Barbara Vann, chairman of Cornwall Partnership NHS Foundation Trust, made the comments at a meeting of Cornwall Council’s health and wellbeing board on Wednesday (September 4).

She was responding to a question from Labour councillor Cornelius Olivier, who asked whether the increased demand for mental health services among children and young people was a result of increased numbers of children suffering mental illness or a result of better recognition of such problems.

In responding she turned her attention to the national curriculum which she said was doing children “a great disservice”.

Dr Vann said: “There has always been a level of children’s mental ill health that has not been recognised.

“We didn’t take children’s anxieties seriously enough as adults, that is something we have recognised.
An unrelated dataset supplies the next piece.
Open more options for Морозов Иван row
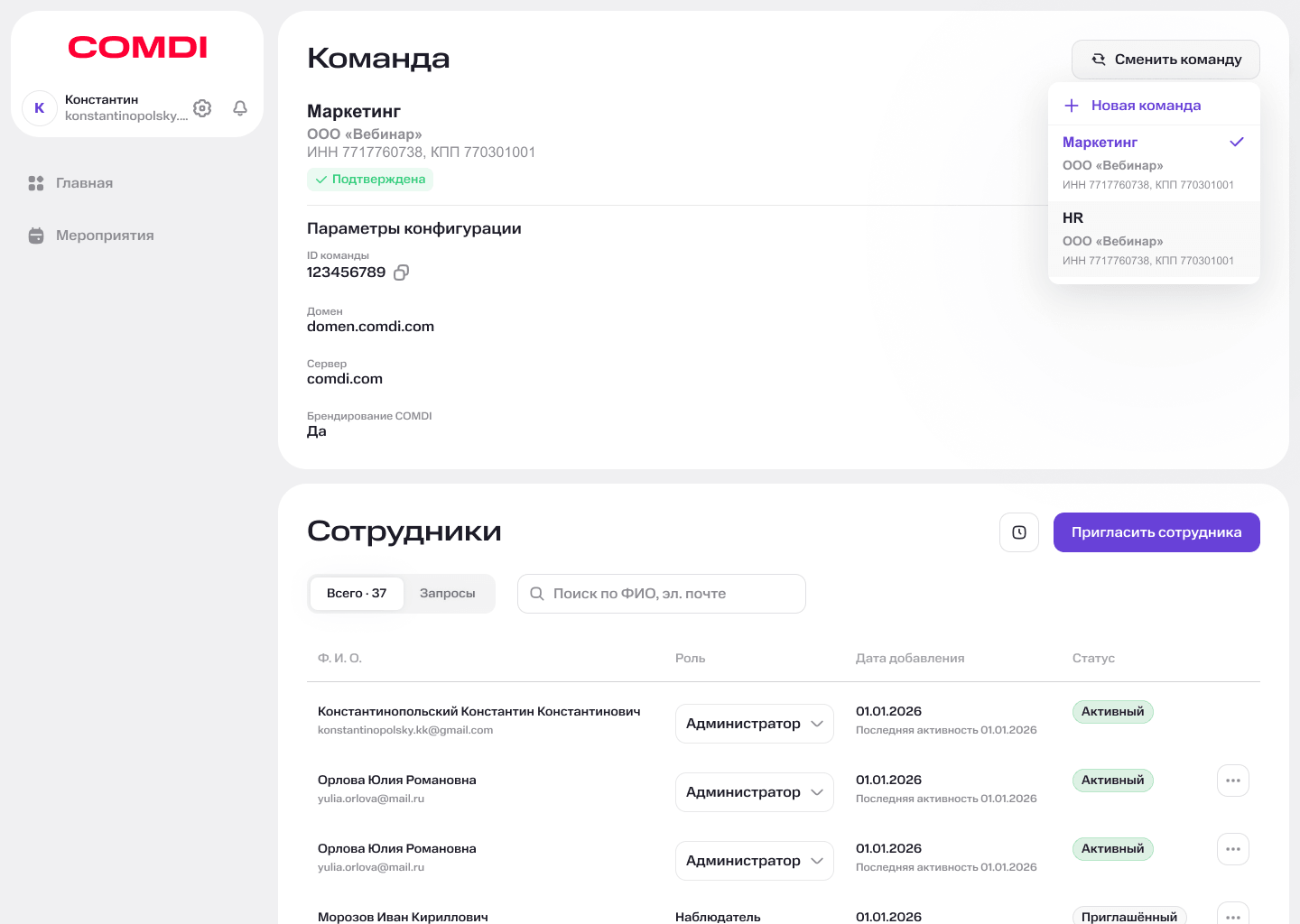This screenshot has height=924, width=1300. tap(1232, 915)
What we require for your young people these days is very different from the situation that other people might remember, like people in this room.

“What is better is that we listen more to young people, we are taking notice of them and responding to help them.”

She said that while things had improved there was still work to be done.

“It is happening, but it is not happening fast enough,” she said.

Dr Vann, who was a headteacher for 23 years, said that more work was being done with health professionals working closely with schools to help children and young people.

But she added: “There has been a change to the school curriculum that denigrates creative arts. That has done our children a great disservice.”

She then explained that her own grandson was dyslexic, but “bright as a button” and found that academic subjects were more difficult due to his dyslexia.

However, access to creative subjects had been reduced in schools due to a shift in how the Government wants schools to teach.

“What is that going to do for his confidence?” she said.

“What could that potentially do to him in terms of mental health?

“I think as adults we should do more to look at this. As a society we need to look at that more seriously.”